In between the two journeys, I soaked up the atmosphere on Bury station, which was in carnival mood, although there was a lot of confusion about timetables, as there was in the days of "real" steam. 



On the return, behind the "spam can" City of Wells, the rain really set in, spattering vicious tracer across the travel-stained windows.  And the smells!  Hot oil and coal smoke, scratchy plush seats - forget lenses: the next big development in photography has to be odour-capture.

When we got back to Heywood, I watched Wells run round the train.  I kept trying for photos but the weather and the low light conspired against me.  It would be another half hour before the Scotsman arrived, so I locked the bike to a beautifully-painted LMS maroon bench in the platform shelter and repaired to the only-ever-open-today waiting room, a cunningly disguised portakabin.  I whiled away time browsing thorugh a railway magazine, listening to parents explaining the Flying Scotsman to their children, with varying degrees of accuracy.  Suddenly, the air felt different; she was approaching!

We went out onto the glistening lamp-lit platform.  On she came.  Not for nothing is she called the Flying Scotsman: she is so butch, with her German smoke-deflectors slicing through the spitting rain.  It is a huge engine.  She was so silent that I wondered whether or not she was actually hauling the train or idling, while the work was being done by the "heating" engine behind, a Stanier Black 5.  The Gresley locomotive was magnificently turned out in matt black, the lettering on the cab and tender gold with scarlet shadow.  No name plate but no matter.





All those miles all those years ago.  Just such a beast had dragged me from home.  But the beauty had also hauled me back again.  The locomotive, like my mother, was innocent.

Well satisfied, I rolled over the cobbled station approach and back to the wooded lane.  It was eerie in the dark but I rode the treacherous surface far more positively than I had in the light of the afternoon, a product of being high, I suppose.  However, having had an interesting skid on the canal bank on the way out, I took the roads after the track.  The rain weas merciless but nothing could daunt me.  Even when I checked the football results to find that every North-East team had been knocked out of the cup and Rochdale had also lost, I still had a silly grin on my face.

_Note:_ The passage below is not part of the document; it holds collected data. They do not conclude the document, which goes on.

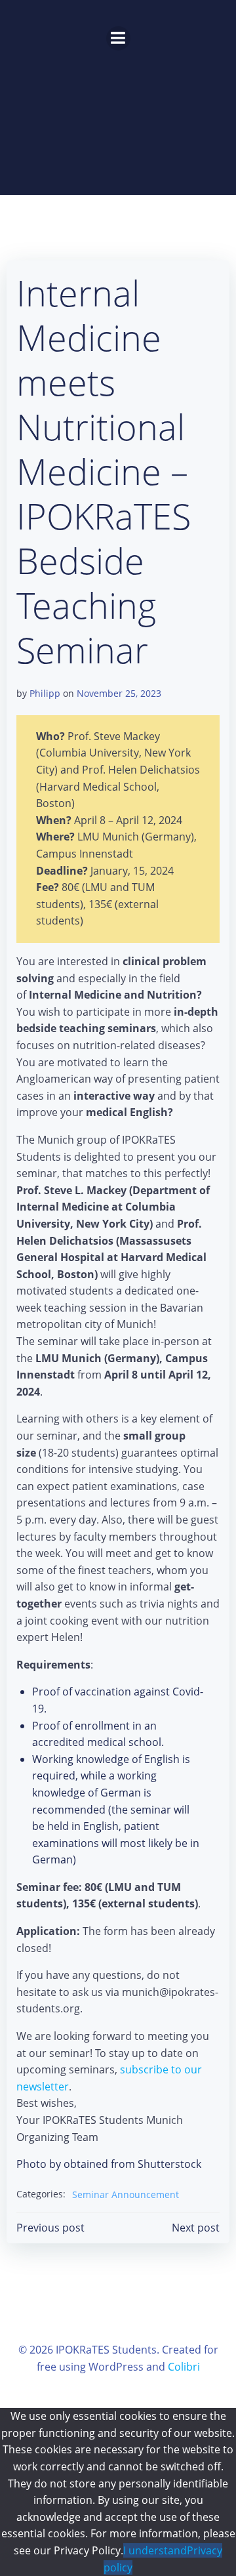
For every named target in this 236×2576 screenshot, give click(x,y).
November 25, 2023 (119, 693)
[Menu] (118, 38)
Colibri (184, 2366)
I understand (155, 2550)
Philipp (45, 693)
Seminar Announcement (125, 2194)
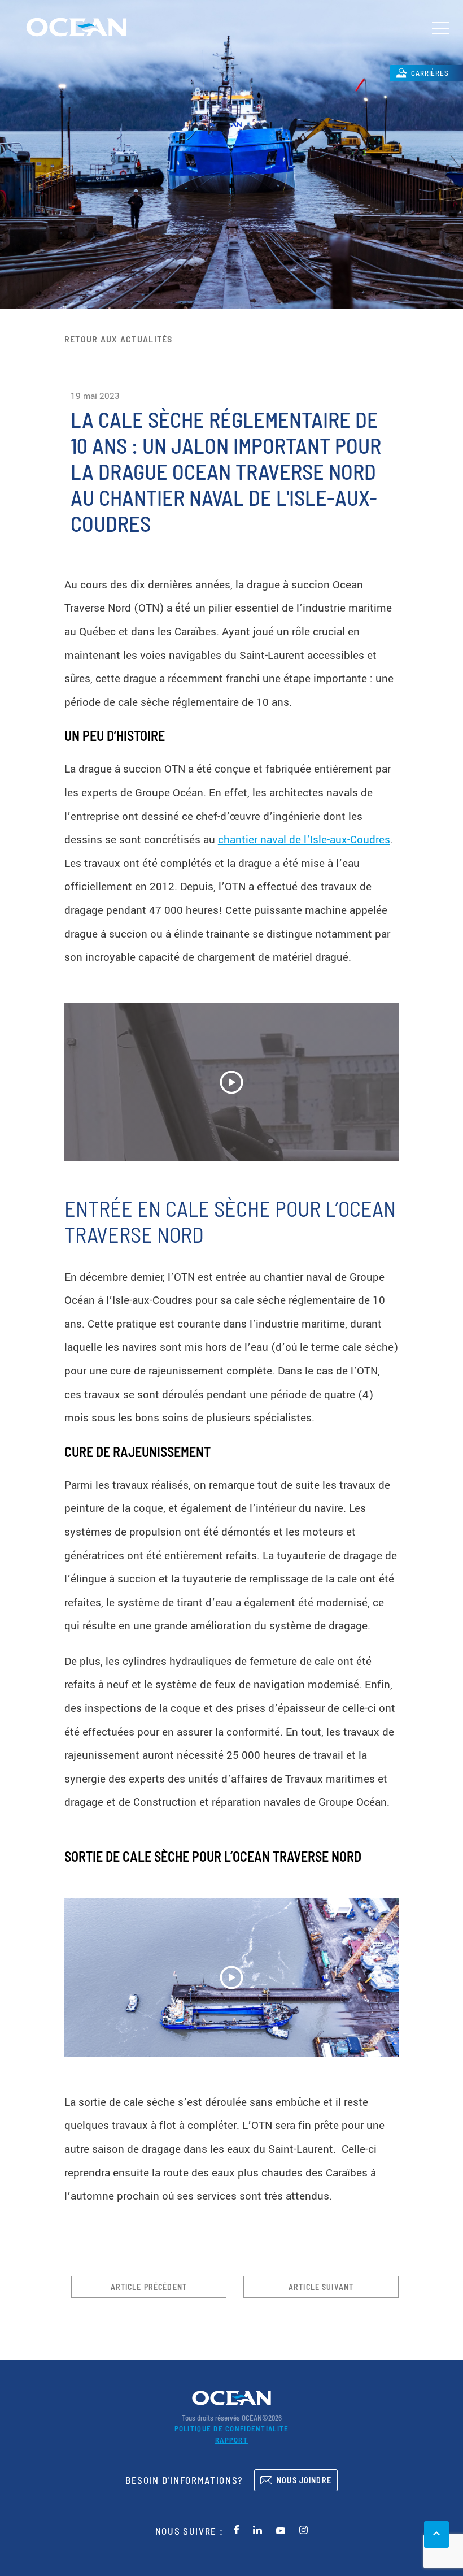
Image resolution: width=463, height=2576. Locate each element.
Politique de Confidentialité (231, 2428)
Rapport (231, 2439)
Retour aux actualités (118, 338)
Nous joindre (304, 2480)
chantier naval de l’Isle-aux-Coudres (304, 839)
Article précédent (149, 2287)
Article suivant (321, 2287)
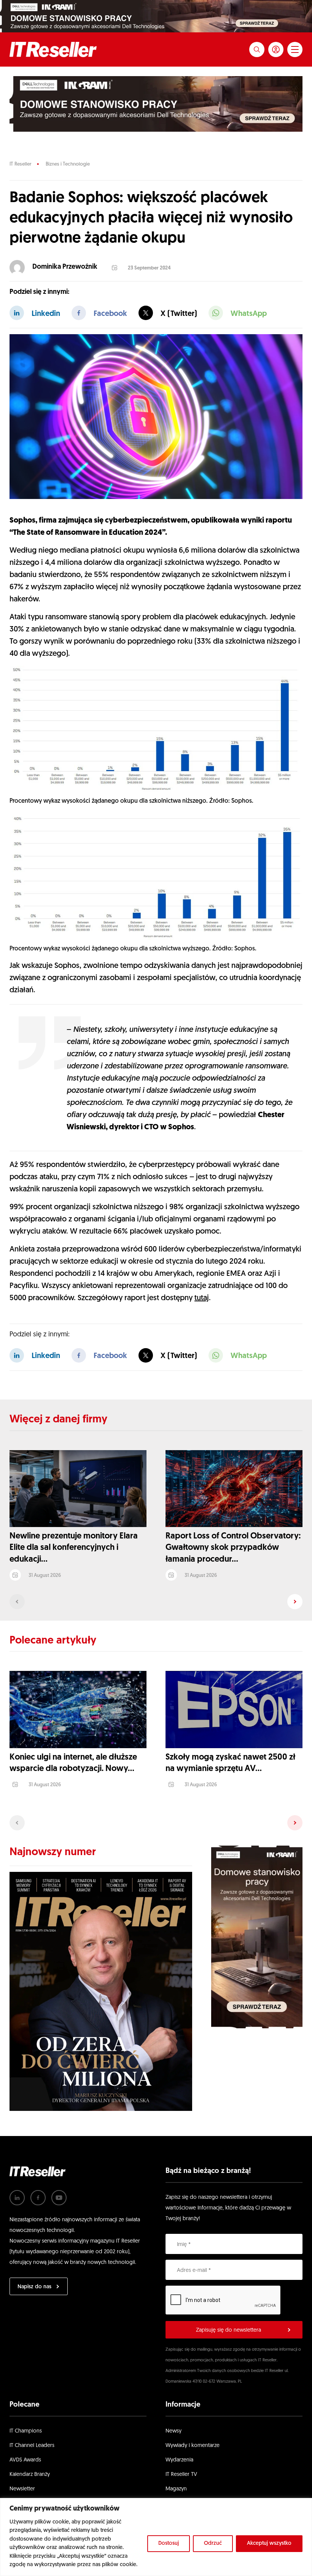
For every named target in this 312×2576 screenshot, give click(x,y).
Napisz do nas (34, 2287)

To cap it all, Dad's Army showed the Brief Encounter episode.

And the team that did for Newcastle?  Watford.

I'm still grinning.

billplumtree

  • Plumbing the well of gitness
Re: Scotsman wins FA Cup
« Reply #1 on: 10 January, 2016, 07:52:27 pm »
Brilliant report, full of atmosphere - love the Bury station pic in particular.  Thanks Peter!

Re: Scotsman wins FA Cup
« Reply #2 on: 10 January, 2016, 08:27:58 pm »
Superb.

Thanks Peter.    :thumbsup:

Re: Scotsman wins FA Cup
« Reply #3 on: 10 January, 2016, 09:01:05 pm »
Almost poetic, thanks for that.
Get a bicycle. You will never regret it, if you live- Mark Twain

Torslanda

  • Professional Gobshite
  • Just a tart for retro kit . . .
    • John's Bikes
Re: Scotsman wins FA Cup
« Reply #4 on: 11 January, 2016, 06:53:58 pm »
Looking forward to repeat of this ride one Sunday.

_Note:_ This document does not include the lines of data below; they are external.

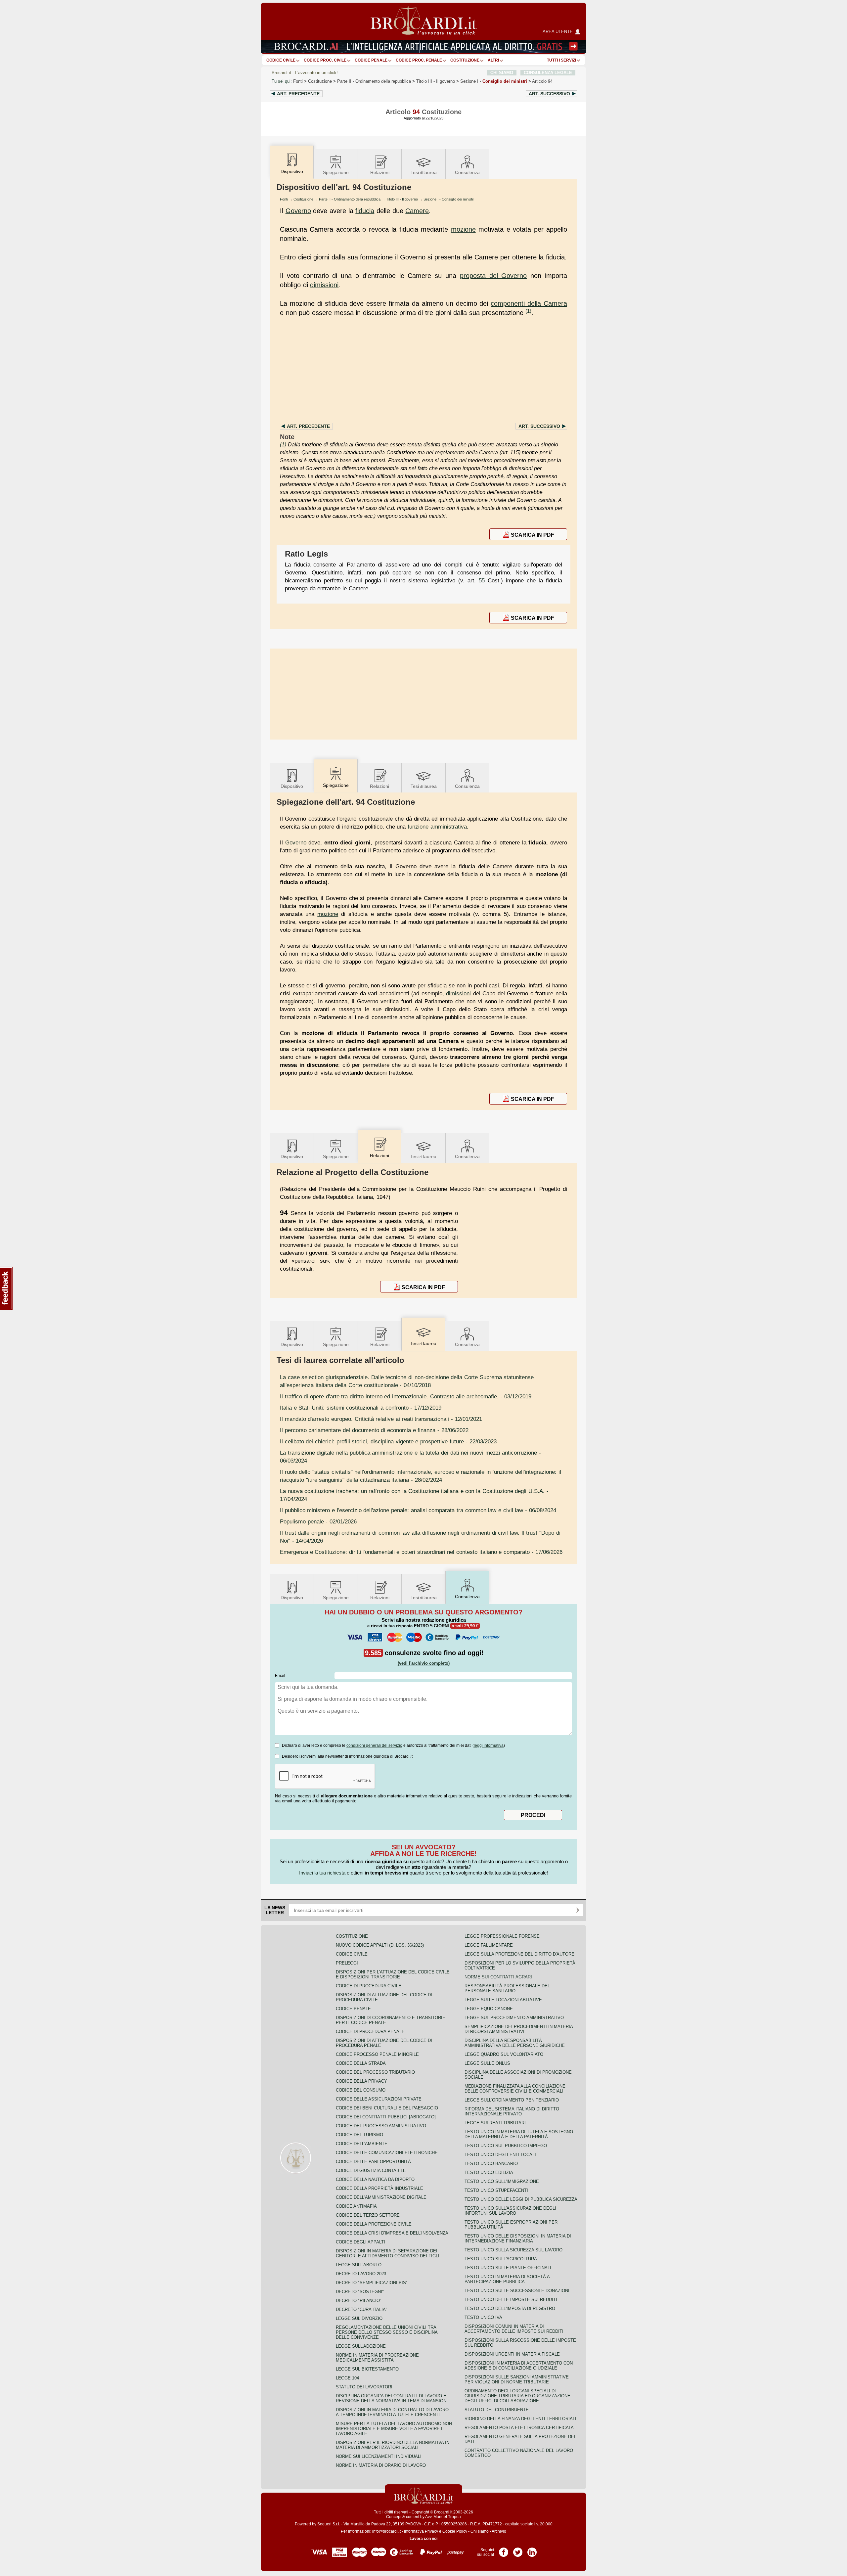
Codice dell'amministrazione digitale (381, 2197)
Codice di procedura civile (368, 1985)
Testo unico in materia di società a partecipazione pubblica (507, 2279)
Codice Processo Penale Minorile (377, 2054)
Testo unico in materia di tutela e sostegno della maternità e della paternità (519, 2134)
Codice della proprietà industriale (379, 2188)
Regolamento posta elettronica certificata (519, 2427)
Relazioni (379, 172)
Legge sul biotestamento (367, 2369)
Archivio (499, 2531)
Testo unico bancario (491, 2163)
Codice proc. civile (325, 60)
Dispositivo (292, 786)
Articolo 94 (542, 81)
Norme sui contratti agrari (498, 1976)
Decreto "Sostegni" (360, 2291)
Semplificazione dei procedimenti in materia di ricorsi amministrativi (519, 2029)
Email (280, 1675)
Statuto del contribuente (497, 2409)
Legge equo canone (489, 2008)
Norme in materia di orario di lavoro (381, 2465)
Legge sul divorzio (359, 2318)
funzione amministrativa (437, 826)
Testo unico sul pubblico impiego (506, 2145)
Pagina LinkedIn (532, 2550)
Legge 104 (347, 2377)
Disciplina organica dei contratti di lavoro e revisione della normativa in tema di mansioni (392, 2398)
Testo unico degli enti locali (500, 2154)
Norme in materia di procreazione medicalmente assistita (377, 2358)
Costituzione (464, 60)
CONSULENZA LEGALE (548, 72)
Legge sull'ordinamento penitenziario (512, 2100)
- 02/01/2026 (318, 1521)
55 (482, 580)
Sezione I (493, 81)
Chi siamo (479, 2531)
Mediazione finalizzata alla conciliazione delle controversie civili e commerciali (515, 2089)
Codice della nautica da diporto (375, 2179)
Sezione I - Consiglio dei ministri (449, 199)
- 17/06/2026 (421, 1552)
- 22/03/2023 (388, 1441)
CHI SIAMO (501, 72)
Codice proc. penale (419, 60)
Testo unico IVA (483, 2317)
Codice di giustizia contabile (371, 2170)
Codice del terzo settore (368, 2215)
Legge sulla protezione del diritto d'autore (519, 1954)
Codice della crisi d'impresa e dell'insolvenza (392, 2233)
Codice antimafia (356, 2206)
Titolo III (435, 81)
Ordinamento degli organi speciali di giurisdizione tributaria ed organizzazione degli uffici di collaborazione (517, 2395)
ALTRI (493, 60)
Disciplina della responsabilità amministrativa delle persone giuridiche (515, 2043)
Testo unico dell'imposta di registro (510, 2308)
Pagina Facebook (503, 2550)
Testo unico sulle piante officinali (508, 2267)
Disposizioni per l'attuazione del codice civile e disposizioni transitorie (393, 1974)
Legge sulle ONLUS (487, 2063)
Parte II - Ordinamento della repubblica (349, 199)
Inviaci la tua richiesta (322, 1873)
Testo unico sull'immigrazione (502, 2181)
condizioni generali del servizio (374, 1745)
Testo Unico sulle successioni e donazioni (517, 2290)
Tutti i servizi (561, 60)
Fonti (298, 81)
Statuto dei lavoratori (364, 2386)
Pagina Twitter (517, 2550)
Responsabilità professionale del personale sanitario (507, 1988)
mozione (463, 229)
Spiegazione (336, 172)
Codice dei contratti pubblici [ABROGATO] (386, 2116)
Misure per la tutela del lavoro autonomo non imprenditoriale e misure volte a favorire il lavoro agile (394, 2428)
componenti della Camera (529, 303)
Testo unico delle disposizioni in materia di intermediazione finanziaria (518, 2238)
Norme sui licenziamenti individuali (379, 2456)
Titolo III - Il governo (402, 199)
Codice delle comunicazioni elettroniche (387, 2152)
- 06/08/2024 (418, 1510)
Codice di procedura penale (370, 2031)
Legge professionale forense (502, 1936)
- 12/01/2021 (381, 1419)
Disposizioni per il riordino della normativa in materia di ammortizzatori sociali (392, 2445)
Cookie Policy (454, 2531)
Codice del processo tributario (375, 2072)
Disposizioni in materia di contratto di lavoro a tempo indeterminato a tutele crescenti (392, 2412)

Hopefully with better weather but don't hold your breath.
VELOMANCER

Well that's the more blunt way of putting it but as usual he's dead right.

Kim

  • Timelord
    • Fediverse
Re: Scotsman wins FA Cup
« Reply #5 on: 11 January, 2016, 08:53:10 pm »
I nearly didn't read this because I thought it was about Sportsball.  Then I spotted it was in Ride Reports.

 :thumbsup:

Re: Scotsman wins FA Cup
« Reply #6 on: 11 January, 2016, 08:56:09 pm »
Ha!  Thanks all!

Cudzoziemiec

  • Ride adventurously and stop for a brew.
Re: Scotsman wins FA Cup
« Reply #7 on: 18 January, 2016, 03:45:31 pm »
Wonderful report. Thank you. And yes to odour capture.
Riding a concrete path through the nebulous and chaotic future.